It’s all about SL*
Chapter 4 of Google’s SRE book focus on defining service level as a measurement tool. I know, this is not a SRE post, but bare with me for a few moments, so we could all speak the same language. What are those service levels?- SLI – service level indicator: “A carefully defined quantitative measure of some aspect of the level of service that is provided”. SLI is just a fancy name for a metric that lets us measure how well a service is functioning. For example, the percentage of failed requests, out of all requests.
- SLO – service level objective: “A target value or range of values for a service level that is measured by an SLI”. Given an SLI, the SLO defines what should be the value (or range of values) for these metrics. For example – given the previous SLI (percentage of failed requests), one can define an SLO of 5%.
- SLA – service level agreement: “An explicit or implicit contract with your users that includes consequences of meeting (or missing) the SLOs they contain”. SLA is how we communicate outside our SLOs. Giving the previous example, our SLO should be 5%, but we can decide our SLA is a bit less strict – for example 10%. This gives us some flexibility because usually breaching an SLA usually has a business impact (for example, our SLA might be part of the contract we signed with our users).
Measuring our AppSec program
You can’t manage what you can’t measurePeter DruckerDefining metrics is critical to a successful AppSec program (And you can see that bot SAMM and BSIMM specify it). Measuring our AppSec program serves 2 purposes:
- Allows us to declare what is important to us, and clearly communicate it
- Allows us to track our progress, especially to measure if our money/time is well spent
- SRI – service risk indicator: a carefully defined quantitative measure of some aspect of the risk of service that is provided (almost the same definition). This should be a single metric that allows us to measure the risk of a given service (or maybe a team/company/feature?). Here the examples could be – number of monthly security incidents, number of monthly reports from a bug bounty, SAST/DAST input, PRs with security code review, or maybe even percentage of features that conduct a threat model.
- SRL – service risk level: A target value or range of values for a service risk that is measured by an SRI. This is where things become interesting: What if we a team define their own SRIs? One team might need a stricter SRO, and choose the number monthly of reports as their SRI. This team could choose 1 as their SRO, and act accordingly.

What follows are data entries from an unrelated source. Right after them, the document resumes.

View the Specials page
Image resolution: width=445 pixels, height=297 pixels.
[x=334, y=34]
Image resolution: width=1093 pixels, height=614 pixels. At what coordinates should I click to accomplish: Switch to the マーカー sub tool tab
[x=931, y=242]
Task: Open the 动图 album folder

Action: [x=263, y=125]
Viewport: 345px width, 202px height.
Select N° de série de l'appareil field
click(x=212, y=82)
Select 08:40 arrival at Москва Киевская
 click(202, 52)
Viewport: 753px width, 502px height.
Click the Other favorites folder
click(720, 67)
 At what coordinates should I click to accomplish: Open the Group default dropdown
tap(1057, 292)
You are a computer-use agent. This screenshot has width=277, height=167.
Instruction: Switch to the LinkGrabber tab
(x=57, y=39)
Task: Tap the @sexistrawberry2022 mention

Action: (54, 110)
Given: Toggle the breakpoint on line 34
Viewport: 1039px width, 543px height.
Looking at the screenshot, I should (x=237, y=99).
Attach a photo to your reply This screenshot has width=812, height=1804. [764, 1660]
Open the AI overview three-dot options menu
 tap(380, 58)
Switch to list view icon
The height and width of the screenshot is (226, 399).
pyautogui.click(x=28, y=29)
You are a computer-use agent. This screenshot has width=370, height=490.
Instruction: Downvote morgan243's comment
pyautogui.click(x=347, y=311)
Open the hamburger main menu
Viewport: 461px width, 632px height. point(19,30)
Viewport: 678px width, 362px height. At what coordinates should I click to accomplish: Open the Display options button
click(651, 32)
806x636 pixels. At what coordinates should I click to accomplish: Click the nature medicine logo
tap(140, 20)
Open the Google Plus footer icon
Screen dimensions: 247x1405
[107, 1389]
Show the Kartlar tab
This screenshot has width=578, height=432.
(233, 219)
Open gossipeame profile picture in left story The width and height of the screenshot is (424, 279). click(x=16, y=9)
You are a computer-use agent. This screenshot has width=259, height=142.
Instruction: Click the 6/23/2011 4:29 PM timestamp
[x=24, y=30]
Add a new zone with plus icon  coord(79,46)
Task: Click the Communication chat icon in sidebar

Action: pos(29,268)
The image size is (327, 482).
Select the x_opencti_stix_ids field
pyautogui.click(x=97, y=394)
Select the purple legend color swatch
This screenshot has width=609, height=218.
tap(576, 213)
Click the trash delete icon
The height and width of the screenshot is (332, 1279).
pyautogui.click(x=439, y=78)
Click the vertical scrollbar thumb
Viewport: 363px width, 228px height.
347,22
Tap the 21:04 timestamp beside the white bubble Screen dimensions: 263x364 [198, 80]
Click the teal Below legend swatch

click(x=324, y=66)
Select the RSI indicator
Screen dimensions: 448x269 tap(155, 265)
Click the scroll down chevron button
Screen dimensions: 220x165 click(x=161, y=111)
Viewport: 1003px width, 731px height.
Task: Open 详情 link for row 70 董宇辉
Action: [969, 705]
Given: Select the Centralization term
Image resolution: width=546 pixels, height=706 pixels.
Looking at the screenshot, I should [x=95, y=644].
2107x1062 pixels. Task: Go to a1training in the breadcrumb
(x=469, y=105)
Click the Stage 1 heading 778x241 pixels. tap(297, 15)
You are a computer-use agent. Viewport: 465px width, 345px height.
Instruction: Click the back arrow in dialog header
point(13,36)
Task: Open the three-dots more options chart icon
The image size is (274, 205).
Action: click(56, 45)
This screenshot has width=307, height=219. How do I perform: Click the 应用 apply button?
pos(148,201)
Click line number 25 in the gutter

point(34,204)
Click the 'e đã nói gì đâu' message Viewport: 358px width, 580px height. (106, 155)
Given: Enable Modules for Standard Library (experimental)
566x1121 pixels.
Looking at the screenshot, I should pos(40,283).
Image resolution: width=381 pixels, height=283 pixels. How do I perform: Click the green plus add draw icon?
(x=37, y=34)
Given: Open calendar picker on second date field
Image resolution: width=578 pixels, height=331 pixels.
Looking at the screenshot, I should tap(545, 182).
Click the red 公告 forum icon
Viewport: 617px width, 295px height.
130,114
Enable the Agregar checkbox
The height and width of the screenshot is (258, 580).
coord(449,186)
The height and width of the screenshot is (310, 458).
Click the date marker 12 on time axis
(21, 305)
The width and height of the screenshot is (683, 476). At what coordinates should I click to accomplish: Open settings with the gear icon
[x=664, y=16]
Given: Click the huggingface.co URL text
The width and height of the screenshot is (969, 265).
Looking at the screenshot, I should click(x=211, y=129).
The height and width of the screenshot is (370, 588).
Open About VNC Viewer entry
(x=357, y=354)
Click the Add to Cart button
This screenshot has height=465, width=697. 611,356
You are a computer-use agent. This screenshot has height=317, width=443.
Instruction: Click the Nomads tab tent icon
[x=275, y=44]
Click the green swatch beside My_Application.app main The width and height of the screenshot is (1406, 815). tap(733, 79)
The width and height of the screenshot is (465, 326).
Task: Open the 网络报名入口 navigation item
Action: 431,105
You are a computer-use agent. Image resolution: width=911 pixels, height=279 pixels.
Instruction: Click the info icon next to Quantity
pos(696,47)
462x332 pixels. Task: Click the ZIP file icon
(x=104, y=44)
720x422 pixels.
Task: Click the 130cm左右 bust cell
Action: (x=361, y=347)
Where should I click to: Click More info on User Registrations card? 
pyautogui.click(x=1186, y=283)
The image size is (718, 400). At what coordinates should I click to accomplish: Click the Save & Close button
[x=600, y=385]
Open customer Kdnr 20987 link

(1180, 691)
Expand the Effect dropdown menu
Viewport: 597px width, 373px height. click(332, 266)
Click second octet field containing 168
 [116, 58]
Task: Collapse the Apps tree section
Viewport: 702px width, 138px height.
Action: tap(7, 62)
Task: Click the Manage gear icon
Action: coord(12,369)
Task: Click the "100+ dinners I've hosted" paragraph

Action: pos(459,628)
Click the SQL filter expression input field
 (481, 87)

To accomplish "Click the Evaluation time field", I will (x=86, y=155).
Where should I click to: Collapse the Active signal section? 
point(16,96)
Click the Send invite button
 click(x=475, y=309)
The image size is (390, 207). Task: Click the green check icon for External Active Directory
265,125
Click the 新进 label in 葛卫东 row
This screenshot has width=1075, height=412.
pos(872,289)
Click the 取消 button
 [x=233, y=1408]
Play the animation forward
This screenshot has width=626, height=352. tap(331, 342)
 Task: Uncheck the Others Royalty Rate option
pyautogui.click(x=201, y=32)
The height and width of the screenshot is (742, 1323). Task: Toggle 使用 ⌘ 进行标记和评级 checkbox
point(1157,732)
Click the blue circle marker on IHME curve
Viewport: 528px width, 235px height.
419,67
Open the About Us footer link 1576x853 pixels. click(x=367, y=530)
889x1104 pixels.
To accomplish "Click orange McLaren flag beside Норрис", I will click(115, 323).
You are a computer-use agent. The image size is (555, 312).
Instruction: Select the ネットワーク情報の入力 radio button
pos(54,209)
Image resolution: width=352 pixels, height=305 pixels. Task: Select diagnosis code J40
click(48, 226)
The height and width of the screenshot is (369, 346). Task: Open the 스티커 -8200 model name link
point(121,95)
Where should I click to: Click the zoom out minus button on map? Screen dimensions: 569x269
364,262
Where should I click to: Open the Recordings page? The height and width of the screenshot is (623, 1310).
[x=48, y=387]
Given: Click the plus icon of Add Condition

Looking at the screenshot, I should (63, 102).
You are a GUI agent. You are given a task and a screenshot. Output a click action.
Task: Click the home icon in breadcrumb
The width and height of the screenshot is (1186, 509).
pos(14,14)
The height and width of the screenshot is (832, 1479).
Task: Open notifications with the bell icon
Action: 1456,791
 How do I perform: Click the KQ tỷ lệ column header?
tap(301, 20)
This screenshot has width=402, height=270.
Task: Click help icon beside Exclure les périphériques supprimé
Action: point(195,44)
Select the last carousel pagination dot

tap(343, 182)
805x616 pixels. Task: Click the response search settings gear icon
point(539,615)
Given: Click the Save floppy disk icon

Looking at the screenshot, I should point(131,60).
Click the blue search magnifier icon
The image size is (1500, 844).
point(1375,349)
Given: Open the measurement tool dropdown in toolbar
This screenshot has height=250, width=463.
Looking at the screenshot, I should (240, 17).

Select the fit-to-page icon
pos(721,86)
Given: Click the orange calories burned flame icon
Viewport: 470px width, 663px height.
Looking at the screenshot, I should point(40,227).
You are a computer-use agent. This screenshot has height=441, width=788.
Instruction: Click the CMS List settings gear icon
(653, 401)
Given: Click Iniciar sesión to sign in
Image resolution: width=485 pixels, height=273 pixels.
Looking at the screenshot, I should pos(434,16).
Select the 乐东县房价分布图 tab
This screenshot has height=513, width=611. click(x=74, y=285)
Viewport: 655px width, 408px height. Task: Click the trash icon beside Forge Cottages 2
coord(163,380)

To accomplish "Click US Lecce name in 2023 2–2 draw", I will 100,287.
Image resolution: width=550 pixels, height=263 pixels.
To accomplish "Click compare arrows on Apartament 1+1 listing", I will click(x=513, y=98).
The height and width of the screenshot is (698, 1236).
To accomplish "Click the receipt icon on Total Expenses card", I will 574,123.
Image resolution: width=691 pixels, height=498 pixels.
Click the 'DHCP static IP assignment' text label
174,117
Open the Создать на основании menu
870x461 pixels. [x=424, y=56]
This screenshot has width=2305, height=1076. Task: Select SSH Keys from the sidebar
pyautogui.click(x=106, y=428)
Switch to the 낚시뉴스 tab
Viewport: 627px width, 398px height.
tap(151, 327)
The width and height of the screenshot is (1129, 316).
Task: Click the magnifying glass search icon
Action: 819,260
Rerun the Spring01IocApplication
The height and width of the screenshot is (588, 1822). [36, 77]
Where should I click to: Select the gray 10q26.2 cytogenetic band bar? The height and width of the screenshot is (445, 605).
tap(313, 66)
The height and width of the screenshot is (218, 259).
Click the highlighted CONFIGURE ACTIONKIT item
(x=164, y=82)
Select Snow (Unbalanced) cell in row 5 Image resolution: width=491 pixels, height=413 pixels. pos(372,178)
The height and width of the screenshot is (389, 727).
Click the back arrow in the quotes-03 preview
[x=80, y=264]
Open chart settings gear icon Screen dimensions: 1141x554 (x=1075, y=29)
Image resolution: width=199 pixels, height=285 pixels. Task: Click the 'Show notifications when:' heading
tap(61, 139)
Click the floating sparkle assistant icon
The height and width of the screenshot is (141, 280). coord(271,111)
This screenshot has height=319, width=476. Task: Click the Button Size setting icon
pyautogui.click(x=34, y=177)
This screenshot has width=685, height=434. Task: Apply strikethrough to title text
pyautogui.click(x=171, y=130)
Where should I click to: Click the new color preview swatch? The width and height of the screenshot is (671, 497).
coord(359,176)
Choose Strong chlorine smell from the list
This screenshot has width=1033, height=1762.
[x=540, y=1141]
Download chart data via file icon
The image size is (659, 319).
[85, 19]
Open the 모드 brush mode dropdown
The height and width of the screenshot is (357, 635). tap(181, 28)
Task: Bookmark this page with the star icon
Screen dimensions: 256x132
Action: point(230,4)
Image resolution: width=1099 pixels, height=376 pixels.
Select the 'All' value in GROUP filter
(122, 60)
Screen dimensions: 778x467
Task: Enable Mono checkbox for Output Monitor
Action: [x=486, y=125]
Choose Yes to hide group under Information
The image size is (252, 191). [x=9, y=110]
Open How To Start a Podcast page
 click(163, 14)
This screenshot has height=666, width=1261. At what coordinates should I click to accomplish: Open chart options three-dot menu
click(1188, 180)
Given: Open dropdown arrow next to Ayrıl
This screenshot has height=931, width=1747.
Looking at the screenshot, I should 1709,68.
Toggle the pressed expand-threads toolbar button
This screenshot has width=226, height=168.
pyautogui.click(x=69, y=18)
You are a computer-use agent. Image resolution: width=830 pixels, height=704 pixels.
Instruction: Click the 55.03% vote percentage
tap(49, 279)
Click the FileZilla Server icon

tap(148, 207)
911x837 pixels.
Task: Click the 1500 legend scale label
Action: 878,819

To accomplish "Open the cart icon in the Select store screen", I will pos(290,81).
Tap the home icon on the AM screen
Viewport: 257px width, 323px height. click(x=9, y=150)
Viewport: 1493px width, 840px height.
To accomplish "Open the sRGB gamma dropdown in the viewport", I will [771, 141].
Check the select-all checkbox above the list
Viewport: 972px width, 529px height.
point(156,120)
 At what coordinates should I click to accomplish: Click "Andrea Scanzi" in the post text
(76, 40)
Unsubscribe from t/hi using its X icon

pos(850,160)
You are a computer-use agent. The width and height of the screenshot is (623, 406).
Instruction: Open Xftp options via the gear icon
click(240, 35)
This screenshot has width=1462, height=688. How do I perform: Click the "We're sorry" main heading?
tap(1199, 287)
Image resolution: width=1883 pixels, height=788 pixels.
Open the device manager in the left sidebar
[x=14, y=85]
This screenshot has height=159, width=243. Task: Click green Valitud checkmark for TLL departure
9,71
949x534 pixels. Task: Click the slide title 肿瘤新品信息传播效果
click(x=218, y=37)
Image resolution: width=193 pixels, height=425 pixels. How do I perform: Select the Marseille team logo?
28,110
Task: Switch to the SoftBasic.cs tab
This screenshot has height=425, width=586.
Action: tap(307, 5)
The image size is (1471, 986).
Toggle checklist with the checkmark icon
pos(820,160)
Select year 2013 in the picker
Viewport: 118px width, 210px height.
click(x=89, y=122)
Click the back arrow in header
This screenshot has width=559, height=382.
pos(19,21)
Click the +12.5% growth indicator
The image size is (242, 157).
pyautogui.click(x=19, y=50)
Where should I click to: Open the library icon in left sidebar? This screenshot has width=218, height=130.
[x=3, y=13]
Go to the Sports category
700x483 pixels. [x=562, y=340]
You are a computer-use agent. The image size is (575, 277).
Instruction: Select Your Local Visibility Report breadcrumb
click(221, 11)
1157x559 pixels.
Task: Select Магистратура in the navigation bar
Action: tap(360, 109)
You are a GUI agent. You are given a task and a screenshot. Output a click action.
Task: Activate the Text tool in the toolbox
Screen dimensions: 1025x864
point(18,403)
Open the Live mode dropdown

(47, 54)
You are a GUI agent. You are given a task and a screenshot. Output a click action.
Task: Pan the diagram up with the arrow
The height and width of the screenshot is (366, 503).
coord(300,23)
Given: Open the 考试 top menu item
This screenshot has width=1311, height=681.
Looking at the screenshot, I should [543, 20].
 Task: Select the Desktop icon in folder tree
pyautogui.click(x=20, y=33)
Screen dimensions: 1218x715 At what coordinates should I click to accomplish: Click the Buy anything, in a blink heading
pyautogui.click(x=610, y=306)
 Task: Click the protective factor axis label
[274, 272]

- SRA – An explicit or implicit contract with your users that includes consequences of meeting (or missing) the SROs they contain. By defining SRAs, we can communicate better to our users, for example, the security of our product. Imagine having a status page, like the one you already have, just for SRAs – it gives a lot of visibility to your users about what you care about and how secure the product they’re using is.
Error Budget
Chapter 3 of Google’s SRE book discusses the idea of “Error Budget”: “The error budget provides a clear, objective metric that determines how unreliable the service is allowed to be within a single quarter”. Error budget allows us to have an informative discussion about technical issues. For example, should we spend time in the next sprint in re-writing a service? Without data, it’s basically a fight between the product manager and the developers.A discussion without Error Budget via GIPHY
So how this relate to the previous SL* discussion before? The error budget is highly tightened to our SLO. Each time the SLO is breached, some of the error budget is burned – depend on how much time it was breached. Ee can now look at when planning features. Do we think re-writing service is critical? Let’s define, together, how many of the error budget are we accepting to burn each month/week before stopping and investigating time on technical issues? 5%? 10%? The error budget lets us set the balance we agree upon between features and technology. There is no right answer here – each team has the answer right for them. But once we agreed on a number – for example, 5%, we can use this when planning and discussing what we should do next. More important, we can easily communicate outside and inside our team.